_About this task_. Please write out word for word the opening lines of the material, including the line with "基礎講座 (1501, 837)" as the last.

________________________________________

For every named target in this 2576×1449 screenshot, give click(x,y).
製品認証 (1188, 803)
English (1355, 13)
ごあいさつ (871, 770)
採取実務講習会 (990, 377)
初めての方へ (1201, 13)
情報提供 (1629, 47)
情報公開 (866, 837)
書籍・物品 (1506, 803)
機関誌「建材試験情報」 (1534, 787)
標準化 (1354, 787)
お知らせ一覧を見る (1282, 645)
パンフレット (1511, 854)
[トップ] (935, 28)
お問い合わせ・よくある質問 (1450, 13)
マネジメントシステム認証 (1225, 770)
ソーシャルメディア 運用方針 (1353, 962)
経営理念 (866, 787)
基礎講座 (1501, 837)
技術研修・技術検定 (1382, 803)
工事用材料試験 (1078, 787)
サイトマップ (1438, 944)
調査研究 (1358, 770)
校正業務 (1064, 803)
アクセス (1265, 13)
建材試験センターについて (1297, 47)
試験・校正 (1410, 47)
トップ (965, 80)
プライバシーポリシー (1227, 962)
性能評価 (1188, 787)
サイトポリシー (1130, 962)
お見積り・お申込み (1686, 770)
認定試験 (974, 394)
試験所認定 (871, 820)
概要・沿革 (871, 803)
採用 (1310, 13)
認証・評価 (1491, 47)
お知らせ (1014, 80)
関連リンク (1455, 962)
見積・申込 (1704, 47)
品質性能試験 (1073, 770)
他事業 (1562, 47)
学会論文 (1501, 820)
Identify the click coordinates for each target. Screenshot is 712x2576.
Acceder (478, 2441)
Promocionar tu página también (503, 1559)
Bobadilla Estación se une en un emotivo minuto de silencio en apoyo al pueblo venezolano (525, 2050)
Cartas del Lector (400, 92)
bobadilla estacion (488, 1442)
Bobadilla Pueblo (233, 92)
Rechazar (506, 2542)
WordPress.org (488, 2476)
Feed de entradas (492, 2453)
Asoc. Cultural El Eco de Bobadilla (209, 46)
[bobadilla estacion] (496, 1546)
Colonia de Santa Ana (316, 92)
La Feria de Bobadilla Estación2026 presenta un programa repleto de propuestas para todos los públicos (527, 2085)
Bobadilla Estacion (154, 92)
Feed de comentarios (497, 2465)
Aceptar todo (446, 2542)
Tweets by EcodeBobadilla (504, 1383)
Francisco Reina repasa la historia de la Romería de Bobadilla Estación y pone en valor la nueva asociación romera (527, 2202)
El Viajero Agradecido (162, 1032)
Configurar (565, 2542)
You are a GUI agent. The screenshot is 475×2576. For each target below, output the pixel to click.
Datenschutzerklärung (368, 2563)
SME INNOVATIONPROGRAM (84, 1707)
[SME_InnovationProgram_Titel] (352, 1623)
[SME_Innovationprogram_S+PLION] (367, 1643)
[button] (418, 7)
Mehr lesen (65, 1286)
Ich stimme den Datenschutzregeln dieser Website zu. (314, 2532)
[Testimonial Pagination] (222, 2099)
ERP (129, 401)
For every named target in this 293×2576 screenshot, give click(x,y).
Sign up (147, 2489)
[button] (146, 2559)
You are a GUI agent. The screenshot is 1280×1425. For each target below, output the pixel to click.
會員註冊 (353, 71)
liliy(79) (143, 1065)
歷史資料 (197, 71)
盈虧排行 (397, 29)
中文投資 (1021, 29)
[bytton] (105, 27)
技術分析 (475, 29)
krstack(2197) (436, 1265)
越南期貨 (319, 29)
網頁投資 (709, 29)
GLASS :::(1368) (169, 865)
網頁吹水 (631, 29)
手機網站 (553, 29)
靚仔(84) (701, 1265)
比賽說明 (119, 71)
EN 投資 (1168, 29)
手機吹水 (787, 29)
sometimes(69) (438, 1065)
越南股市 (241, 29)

________________________________________

_The answer_.
For every named target in this 2576×1449 screenshot, give click(x,y).
製品認証 (1188, 803)
English (1355, 13)
ごあいさつ (871, 770)
採取実務講習会 (990, 377)
初めての方へ (1201, 13)
情報提供 (1629, 47)
情報公開 (866, 837)
書籍・物品 (1506, 803)
機関誌「建材試験情報」 (1534, 787)
標準化 (1354, 787)
お知らせ一覧を見る (1282, 645)
パンフレット (1511, 854)
[トップ] (935, 28)
お問い合わせ・よくある質問 (1450, 13)
マネジメントシステム認証 (1225, 770)
ソーシャルメディア 運用方針 (1353, 962)
経営理念 (866, 787)
基礎講座 (1501, 837)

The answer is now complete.